Retype, exactly as they appear below, the lines between the line holding "ARHIVA SEZONA (288, 259)" and the line holding "Vastgoedcafé (532, 83)", both ends included.

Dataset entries
++++
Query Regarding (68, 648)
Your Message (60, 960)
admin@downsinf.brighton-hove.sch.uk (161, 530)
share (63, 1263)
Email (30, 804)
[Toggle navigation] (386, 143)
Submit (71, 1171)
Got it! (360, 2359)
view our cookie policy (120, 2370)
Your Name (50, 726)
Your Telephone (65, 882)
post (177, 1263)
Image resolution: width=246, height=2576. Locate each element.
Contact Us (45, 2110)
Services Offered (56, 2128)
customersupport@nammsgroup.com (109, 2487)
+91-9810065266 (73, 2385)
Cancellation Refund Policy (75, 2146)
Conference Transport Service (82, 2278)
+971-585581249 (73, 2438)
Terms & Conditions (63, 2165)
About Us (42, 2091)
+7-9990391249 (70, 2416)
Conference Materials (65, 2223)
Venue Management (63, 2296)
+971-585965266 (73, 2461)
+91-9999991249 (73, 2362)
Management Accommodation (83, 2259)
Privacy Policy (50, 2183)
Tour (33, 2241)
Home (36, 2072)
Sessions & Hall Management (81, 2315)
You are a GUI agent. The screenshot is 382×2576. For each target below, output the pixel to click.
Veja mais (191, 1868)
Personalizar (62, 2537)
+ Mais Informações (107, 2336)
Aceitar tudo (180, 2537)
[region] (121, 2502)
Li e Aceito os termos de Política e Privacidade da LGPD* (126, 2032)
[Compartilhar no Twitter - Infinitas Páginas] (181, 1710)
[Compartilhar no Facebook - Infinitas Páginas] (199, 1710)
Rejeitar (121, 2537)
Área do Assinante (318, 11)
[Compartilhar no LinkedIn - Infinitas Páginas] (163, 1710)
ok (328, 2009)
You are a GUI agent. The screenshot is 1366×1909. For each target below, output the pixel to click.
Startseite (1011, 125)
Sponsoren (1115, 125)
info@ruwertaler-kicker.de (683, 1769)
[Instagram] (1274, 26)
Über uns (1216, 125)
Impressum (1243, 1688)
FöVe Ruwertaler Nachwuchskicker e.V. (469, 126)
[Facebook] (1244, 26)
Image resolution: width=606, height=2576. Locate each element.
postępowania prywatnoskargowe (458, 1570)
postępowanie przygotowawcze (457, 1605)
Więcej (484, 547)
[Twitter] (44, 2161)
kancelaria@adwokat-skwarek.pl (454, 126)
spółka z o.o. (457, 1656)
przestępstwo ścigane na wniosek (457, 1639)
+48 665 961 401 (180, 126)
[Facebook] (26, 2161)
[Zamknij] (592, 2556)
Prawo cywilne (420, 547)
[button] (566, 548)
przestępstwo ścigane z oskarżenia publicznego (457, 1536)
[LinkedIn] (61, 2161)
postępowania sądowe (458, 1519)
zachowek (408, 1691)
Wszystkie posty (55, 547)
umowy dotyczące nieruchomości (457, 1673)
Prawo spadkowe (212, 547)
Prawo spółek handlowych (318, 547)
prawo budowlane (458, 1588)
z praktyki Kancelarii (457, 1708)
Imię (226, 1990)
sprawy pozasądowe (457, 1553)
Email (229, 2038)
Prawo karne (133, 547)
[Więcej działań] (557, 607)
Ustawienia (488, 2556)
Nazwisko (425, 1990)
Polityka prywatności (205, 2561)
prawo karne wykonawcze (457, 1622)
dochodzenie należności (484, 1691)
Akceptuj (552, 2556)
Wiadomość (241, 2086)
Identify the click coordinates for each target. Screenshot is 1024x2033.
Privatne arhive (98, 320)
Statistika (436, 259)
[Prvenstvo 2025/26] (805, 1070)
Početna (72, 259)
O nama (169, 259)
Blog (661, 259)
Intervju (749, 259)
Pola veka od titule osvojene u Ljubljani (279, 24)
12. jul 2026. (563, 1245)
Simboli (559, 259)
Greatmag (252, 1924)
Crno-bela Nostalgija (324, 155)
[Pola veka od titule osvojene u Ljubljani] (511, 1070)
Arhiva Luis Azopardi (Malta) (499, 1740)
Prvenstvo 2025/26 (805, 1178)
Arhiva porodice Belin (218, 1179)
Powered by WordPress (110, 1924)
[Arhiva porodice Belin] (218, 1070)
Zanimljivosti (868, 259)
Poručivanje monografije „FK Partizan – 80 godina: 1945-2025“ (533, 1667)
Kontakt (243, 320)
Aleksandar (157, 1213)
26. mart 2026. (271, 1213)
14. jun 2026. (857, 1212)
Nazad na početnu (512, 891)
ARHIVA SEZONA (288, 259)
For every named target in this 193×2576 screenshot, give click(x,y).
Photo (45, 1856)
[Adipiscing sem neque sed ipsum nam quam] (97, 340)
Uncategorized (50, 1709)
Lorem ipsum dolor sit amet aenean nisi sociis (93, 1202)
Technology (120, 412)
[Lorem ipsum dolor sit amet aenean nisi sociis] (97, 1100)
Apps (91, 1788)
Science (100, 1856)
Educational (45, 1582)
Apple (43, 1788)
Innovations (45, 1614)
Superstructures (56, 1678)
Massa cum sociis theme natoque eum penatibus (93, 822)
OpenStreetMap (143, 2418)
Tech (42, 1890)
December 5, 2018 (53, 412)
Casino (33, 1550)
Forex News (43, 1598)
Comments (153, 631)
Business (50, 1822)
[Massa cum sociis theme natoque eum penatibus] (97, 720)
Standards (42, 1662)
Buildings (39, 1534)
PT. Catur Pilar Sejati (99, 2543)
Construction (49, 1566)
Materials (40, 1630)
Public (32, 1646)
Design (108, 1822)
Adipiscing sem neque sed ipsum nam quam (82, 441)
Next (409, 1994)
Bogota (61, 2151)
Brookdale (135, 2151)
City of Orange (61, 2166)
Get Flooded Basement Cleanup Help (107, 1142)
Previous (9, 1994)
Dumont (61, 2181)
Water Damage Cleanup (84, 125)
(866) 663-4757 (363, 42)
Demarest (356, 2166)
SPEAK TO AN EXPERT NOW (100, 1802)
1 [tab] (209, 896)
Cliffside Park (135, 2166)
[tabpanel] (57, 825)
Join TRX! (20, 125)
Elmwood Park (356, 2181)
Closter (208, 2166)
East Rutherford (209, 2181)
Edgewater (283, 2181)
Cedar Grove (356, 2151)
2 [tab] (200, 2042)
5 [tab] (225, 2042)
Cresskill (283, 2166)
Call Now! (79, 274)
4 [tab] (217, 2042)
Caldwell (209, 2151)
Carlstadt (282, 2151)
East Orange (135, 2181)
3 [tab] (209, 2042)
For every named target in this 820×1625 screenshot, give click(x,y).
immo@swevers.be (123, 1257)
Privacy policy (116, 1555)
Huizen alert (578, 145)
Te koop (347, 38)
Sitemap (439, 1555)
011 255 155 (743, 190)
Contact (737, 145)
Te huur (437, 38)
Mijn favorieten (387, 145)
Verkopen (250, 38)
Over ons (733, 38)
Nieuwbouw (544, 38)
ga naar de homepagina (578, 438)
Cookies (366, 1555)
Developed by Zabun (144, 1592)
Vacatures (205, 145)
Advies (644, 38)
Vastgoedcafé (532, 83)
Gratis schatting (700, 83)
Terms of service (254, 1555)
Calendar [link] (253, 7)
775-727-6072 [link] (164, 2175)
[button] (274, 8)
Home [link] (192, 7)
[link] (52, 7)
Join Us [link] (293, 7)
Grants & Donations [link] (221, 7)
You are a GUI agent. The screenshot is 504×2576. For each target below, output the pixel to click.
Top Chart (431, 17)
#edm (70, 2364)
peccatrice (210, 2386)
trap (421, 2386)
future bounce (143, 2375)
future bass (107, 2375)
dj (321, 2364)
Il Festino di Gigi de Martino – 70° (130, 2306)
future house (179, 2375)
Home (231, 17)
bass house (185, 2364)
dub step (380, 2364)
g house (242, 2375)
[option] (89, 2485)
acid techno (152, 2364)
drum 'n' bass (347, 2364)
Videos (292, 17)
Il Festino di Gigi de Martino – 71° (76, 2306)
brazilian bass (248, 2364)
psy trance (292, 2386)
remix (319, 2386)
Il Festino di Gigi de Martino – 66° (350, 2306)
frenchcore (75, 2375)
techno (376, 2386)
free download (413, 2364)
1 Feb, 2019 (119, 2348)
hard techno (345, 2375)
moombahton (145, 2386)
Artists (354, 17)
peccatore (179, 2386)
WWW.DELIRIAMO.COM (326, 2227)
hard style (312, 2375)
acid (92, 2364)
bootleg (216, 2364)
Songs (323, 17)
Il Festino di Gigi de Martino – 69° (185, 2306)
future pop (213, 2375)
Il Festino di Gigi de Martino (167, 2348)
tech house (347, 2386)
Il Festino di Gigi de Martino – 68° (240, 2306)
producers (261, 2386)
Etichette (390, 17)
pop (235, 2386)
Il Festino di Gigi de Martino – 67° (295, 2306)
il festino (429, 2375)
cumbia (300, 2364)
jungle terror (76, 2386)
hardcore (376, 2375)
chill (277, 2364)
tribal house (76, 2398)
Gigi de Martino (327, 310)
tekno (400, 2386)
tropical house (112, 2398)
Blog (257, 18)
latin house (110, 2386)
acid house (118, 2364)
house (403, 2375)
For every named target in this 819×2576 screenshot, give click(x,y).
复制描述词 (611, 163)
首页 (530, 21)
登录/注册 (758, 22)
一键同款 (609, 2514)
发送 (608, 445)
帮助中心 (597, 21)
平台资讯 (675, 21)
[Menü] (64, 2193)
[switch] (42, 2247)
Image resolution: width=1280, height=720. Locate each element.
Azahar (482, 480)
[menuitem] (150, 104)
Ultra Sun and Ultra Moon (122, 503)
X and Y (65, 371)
++++
ANSWER TO THIS PROBLEM |
ARHIVA SEZONA (288, 259)
For every named target in this 193×2576 screenshot, give click(x,y).
Photo (45, 1856)
[Adipiscing sem neque sed ipsum nam quam] (97, 340)
Uncategorized (50, 1709)
Lorem ipsum dolor sit amet aenean nisi sociis (93, 1202)
Technology (120, 412)
[Lorem ipsum dolor sit amet aenean nisi sociis] (97, 1100)
Apps (91, 1788)
Science (100, 1856)
Educational (45, 1582)
Apple (43, 1788)
Innovations (45, 1614)
Superstructures (56, 1678)
Massa cum sociis theme natoque eum penatibus (93, 822)
OpenStreetMap (143, 2418)
Tech (42, 1890)
December 5, 2018 (53, 412)
Casino (33, 1550)
Forex News (43, 1598)
Comments (153, 631)
Business (50, 1822)
[Massa cum sociis theme natoque eum penatibus] (97, 720)
Standards (42, 1662)
Buildings (39, 1534)
PT. Catur Pilar Sejati (99, 2543)
Construction (49, 1566)
Materials (40, 1630)
Public (32, 1646)
Design (108, 1822)
Adipiscing sem neque sed ipsum nam quam (82, 441)
Next (409, 1994)
Bogota (61, 2151)
Brookdale (135, 2151)
City of Orange (61, 2166)
Get Flooded Basement Cleanup Help (107, 1142)
Previous (9, 1994)
Dumont (61, 2181)
Water Damage Cleanup (84, 125)
(866) 663-4757 (363, 42)
Demarest (356, 2166)
SPEAK TO AN EXPERT NOW (100, 1802)
1 [tab] (209, 896)
Cliffside Park (135, 2166)
[tabpanel] (57, 825)
Join TRX! (20, 125)
Elmwood Park (356, 2181)
Closter (208, 2166)
East Rutherford (209, 2181)
Edgewater (283, 2181)
Cedar Grove (356, 2151)
2 [tab] (200, 2042)
5 [tab] (225, 2042)
Cresskill (283, 2166)
Call Now! (79, 274)
4 [tab] (217, 2042)
Caldwell (209, 2151)
Carlstadt (282, 2151)
East Orange (135, 2181)
3 [tab] (209, 2042)
For every named target in this 820×1625 screenshot, give click(x,y).
immo@swevers.be (123, 1257)
Privacy policy (116, 1555)
Huizen alert (578, 145)
Te koop (347, 38)
Sitemap (439, 1555)
011 255 155 (743, 190)
Contact (737, 145)
Te huur (437, 38)
Mijn favorieten (387, 145)
Verkopen (250, 38)
Over ons (733, 38)
Nieuwbouw (544, 38)
ga naar de homepagina (578, 438)
Cookies (366, 1555)
Developed by Zabun (144, 1592)
Vacatures (205, 145)
Advies (644, 38)
Vastgoedcafé (532, 83)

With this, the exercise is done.